- Task objective: Provide only the number of lines in the records where "agent" appears.

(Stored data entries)
────────────────────
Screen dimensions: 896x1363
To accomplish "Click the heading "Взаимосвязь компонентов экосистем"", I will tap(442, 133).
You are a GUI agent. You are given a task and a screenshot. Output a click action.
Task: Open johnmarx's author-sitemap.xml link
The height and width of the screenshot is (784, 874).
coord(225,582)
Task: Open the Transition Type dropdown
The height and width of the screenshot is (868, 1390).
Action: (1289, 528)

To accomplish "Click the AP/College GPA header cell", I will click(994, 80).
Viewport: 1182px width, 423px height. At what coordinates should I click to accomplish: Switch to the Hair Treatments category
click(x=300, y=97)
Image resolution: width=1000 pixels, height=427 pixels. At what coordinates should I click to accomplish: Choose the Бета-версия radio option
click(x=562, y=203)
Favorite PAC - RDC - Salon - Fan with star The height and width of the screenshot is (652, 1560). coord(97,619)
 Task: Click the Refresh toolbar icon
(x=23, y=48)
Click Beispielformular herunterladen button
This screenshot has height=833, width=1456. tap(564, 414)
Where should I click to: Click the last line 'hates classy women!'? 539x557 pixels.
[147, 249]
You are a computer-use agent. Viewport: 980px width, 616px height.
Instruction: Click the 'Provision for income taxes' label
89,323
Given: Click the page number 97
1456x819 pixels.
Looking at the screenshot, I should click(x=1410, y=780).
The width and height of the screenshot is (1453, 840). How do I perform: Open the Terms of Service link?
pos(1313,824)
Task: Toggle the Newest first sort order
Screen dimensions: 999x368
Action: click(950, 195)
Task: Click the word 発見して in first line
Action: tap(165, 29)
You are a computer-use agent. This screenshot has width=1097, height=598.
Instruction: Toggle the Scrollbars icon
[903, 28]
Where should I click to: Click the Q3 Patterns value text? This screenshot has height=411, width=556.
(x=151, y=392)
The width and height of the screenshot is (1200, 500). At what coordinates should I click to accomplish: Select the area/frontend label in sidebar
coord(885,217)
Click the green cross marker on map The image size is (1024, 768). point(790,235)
────────────────────
- Result: 3